Configuration Hierarchy
Flyte implements a three-level hierarchy for task configuration, allowing for both broad defaults and fine-grained overrides:
- TaskEnvironment: Sets the baseline defaults for all tasks in the environment.
- @env.task Decorator: Overrides settings for a specific task at definition time.
- task.override(): Overrides settings at the call site for a specific execution.
The implementation in TaskTemplate.override (found in src/flyte/_task.py) ensures that these overrides are applied correctly. However, there is a significant constraint: when an environment is marked as reusable, certain resources (like resources, env_vars, and secrets) cannot be overridden unless reusability is explicitly disabled for that call.
@env.task(retries=3) # Override environment default for retries
def my_task(x: int) -> int:
return x + 1
# Override resources at the call site
result = my_task.override(resources=flyte.Resources(cpu=4))(x=10)
Instrumentation and Tracing
While @env.task is used for the primary units of execution that Flyte manages, developers often need to instrument regular Python functions that are called within a task. The trace decorator (in src/flyte/_trace.py) allows for this without the overhead of creating a full Flyte task.

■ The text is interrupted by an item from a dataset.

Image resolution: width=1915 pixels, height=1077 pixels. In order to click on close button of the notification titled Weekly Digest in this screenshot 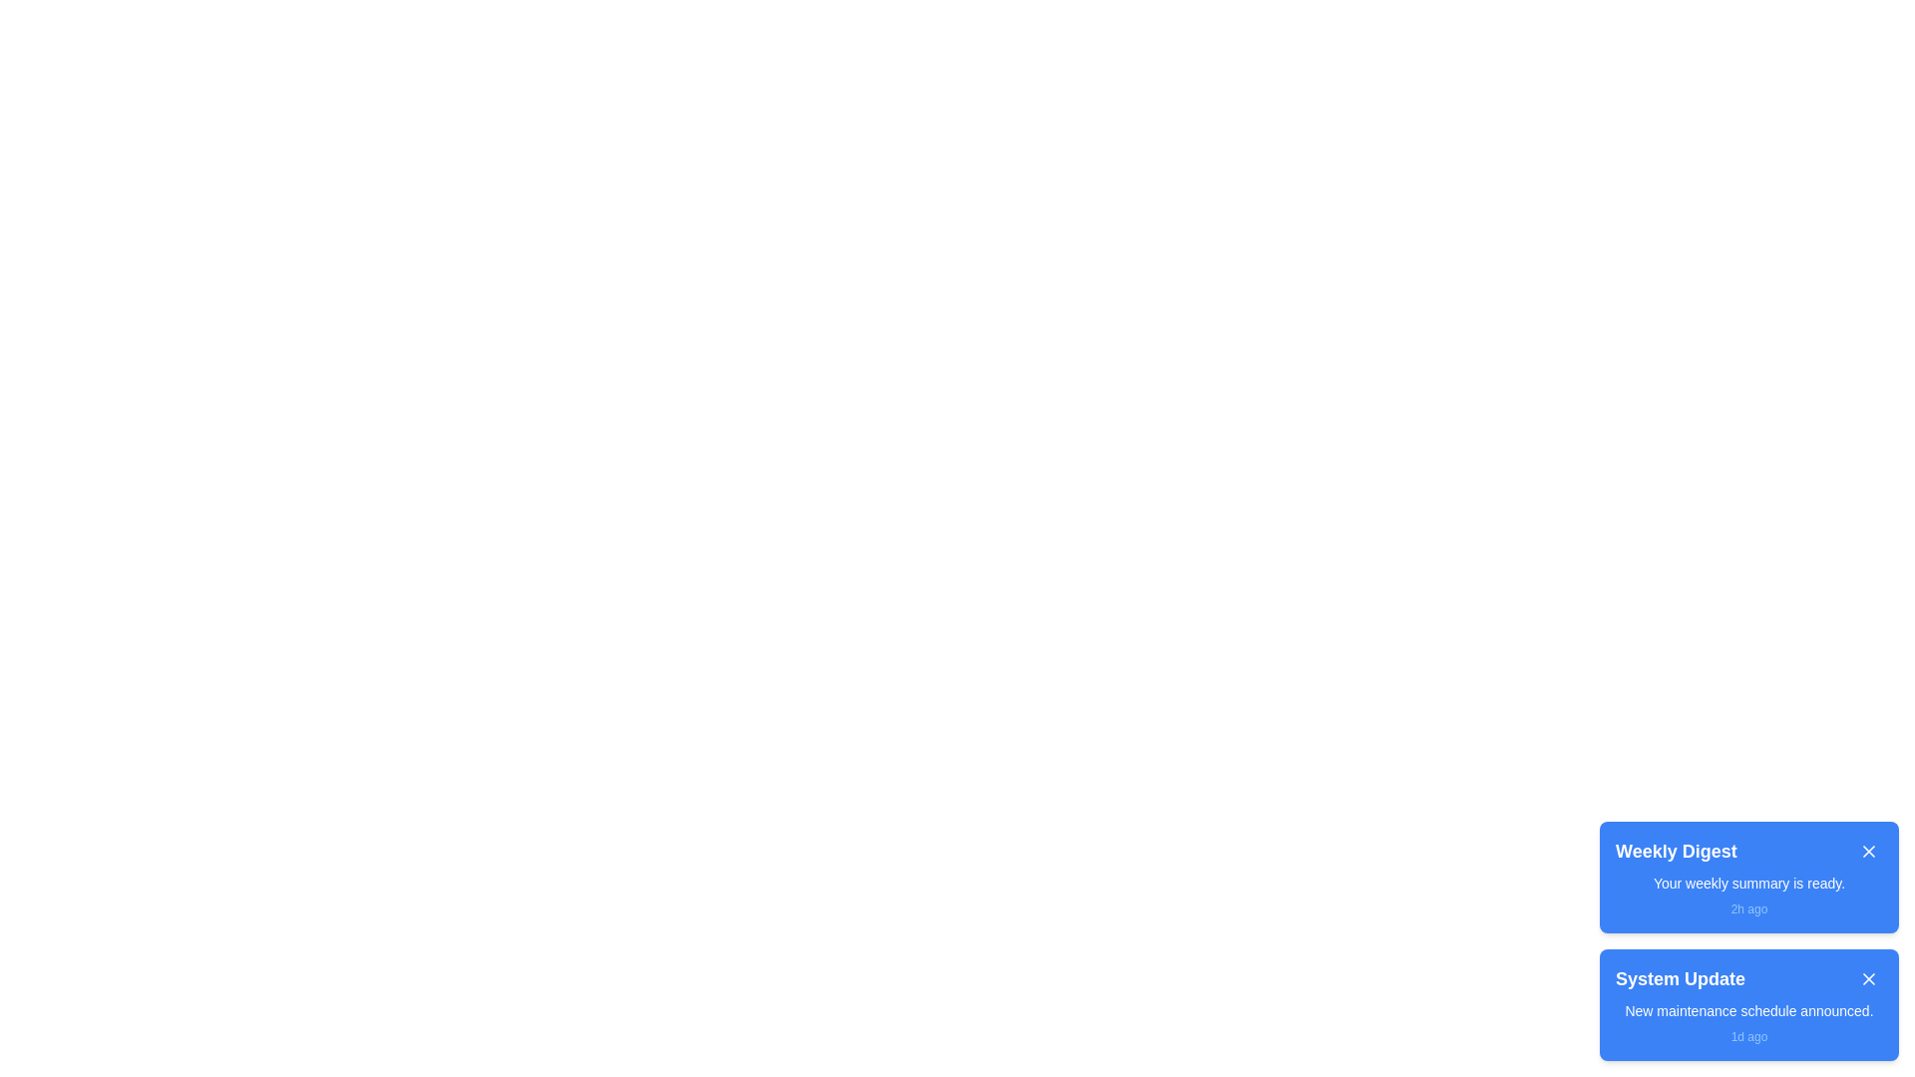, I will do `click(1867, 851)`.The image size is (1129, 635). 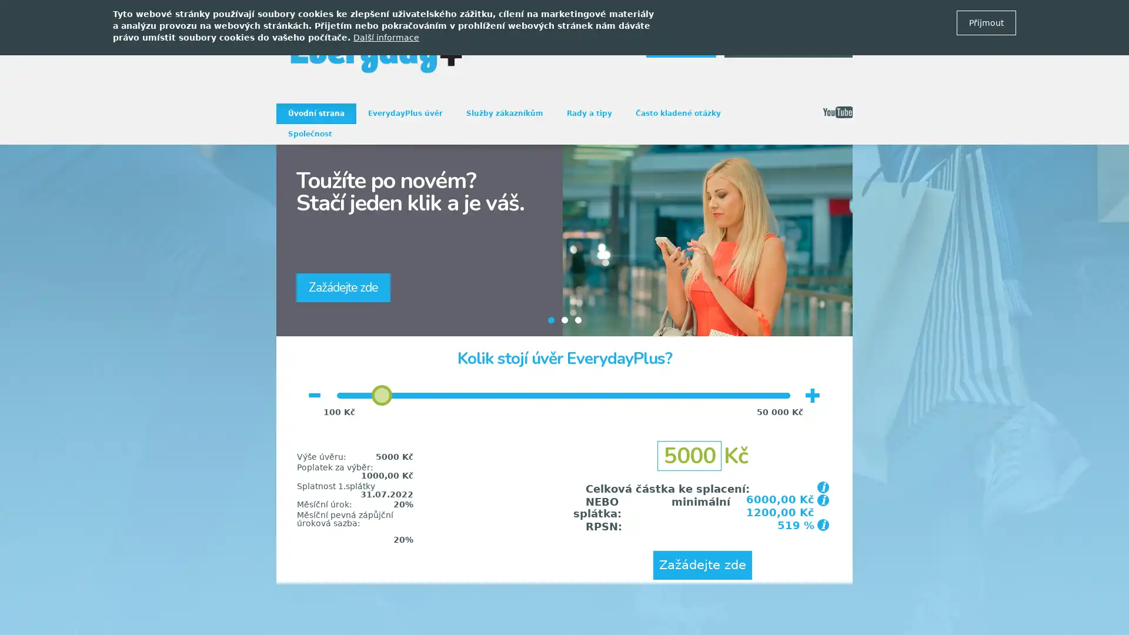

Traced functions appear in the Flyte UI with timing information and input/output tracking, providing visibility into the internal execution flow of a complex task.
@flyte.trace
def internal_helper(x: int) -> int:
# This function is not a Flyte task, but its execution is tracked
return x * x
@env.task
def main_task(n: int) -> int:
return internal_helper(n)
Initialization
Before interacting with the Flyte platform (e.g., for remote execution or deployment), the SDK must be initialized. The init and init_from_config functions in src/flyte/_initialize.py establish the connection to the Flyte backend, setting the default project and domain for all subsequent operations.
import flyte
# Initialize connection to a specific project and domain
flyte.init(project="my_project", domain="development")
This initialization step is required for the SDK to resolve remote resources and handle authentication via the FLYTE_API_KEY environment variable.